Topic: Conceptual Mathematics: Exercises Help

Fintan Halpenny (May 22 2021 at 07:52):

image-2e6194a8-a887-4db6-b219-b7e87bced3d1.jpg

Fintan Halpenny (May 22 2021 at 07:53):

Hey all, I'm working through Conceptual Mathematics (and loving it). I'm getting a bit stuck on some exercises so I thought it might be helpful to start a topic for help on them if others are also going through the book :)

To kick it off, I'm having trouble interpreting exercise 3 in session 15 (page 179 of the 2nd edition). I'm a bit confused about the setup and the definitions of "evaluation at 0" and "iteration".

Ralph Sarkis (May 22 2021 at 08:59):

The elements in the left hand side are functions $f: \mathbb{N} \rightarrow Y$ making the square below commute.
image.png

The elements in the right hand side are elements $y \in Y$ viewed as functions $y: \mathbf{1} \rightarrow Y$.

The goal of the exercise is to show that the elements in the LHS are in correspondence with the elements in the RHS. Starting with $f: \mathbb{N} \rightarrow Y$ in the LHS, there is a straightforward way to obtain an element of $Y$, apply $f$ to $0 \in \mathbb{N}$ to obtain $f(0) \in Y$, this is "evaluation at 0".

The other direction is less straightforward. First, we observe that any $f: \mathbb{N} \rightarrow Y$ in the LHS is completely determined by $f(0)$. Indeed, by the commutativity of the square above, you can derive the value of $f(1)$ by $f(1) = f(\sigma(0)) = \beta(f(0))$, the value of $f(2)$ by $f(2) = f(\sigma(1)) = \beta(f(1))$ and so on. More concisely, you can define $f(n) = \beta^n(f(0))$ where $\beta^n$ denotes the iteration of $\beta$ $n$ times, i.e.: $\beta^n = \beta \circ \stackrel{n}{\cdots} \circ \beta$. Now, if you are given $y \in Y$, you can set $f(0) = y$ and iterate $\beta$ to find all the other values of $f$. This yields the direction LHS -> RHS.

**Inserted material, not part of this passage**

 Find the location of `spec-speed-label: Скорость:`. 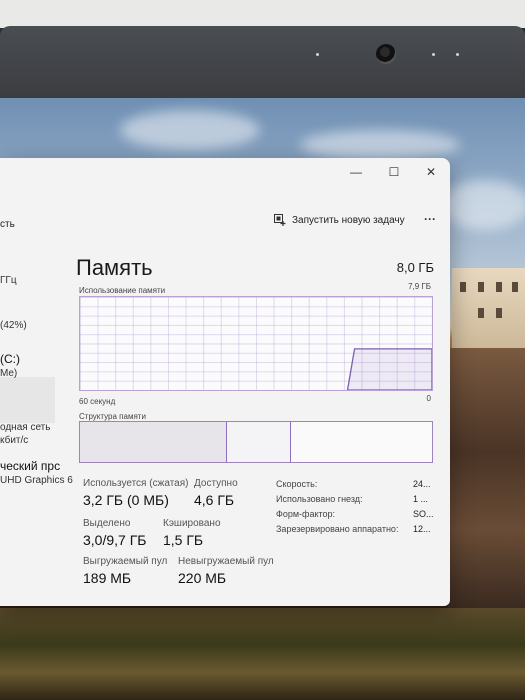

spec-speed-label: Скорость: is located at coordinates (297, 484).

Finally, the exercise asks you to show the two operation we just described are inverses. Namely, if you start with $y \in Y$, you define $f$ as above and you evaluate it at 0, you should obtain $y$. Conversely, if you start with $g$ in the LHS and you evaluate at 0 and define $f$ as above setting $f(0) = g(0)$ you should conclude $f = g$.

Fintan Halpenny (May 30 2021 at 08:32):

Thanks for the help @Ralph Sarkis :blush: it's all coming together with your explanation and diving further into the book 🤿